Reproduce all of the data below word for word, keeping every line unchanged.

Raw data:
== == ==

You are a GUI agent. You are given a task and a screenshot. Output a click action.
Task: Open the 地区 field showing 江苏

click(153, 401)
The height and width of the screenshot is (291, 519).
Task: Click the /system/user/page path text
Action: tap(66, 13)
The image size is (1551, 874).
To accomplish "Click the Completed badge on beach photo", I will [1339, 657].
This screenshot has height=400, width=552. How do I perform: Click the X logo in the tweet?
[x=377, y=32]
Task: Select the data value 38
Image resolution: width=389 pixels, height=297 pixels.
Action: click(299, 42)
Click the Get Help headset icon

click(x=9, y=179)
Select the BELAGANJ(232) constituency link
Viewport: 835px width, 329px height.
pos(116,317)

== == ==

[Written answer]
You are a GUI agent. You are given a task and a screenshot. Output a click action.
Task: Open the 地区 field showing 江苏

click(153, 401)
The height and width of the screenshot is (291, 519).
Task: Click the /system/user/page path text
Action: tap(66, 13)
The image size is (1551, 874).
To accomplish "Click the Completed badge on beach photo", I will [1339, 657].
This screenshot has height=400, width=552. How do I perform: Click the X logo in the tweet?
[x=377, y=32]
Task: Select the data value 38
Image resolution: width=389 pixels, height=297 pixels.
Action: click(299, 42)
Click the Get Help headset icon

click(x=9, y=179)
Select the BELAGANJ(232) constituency link
Viewport: 835px width, 329px height.
pos(116,317)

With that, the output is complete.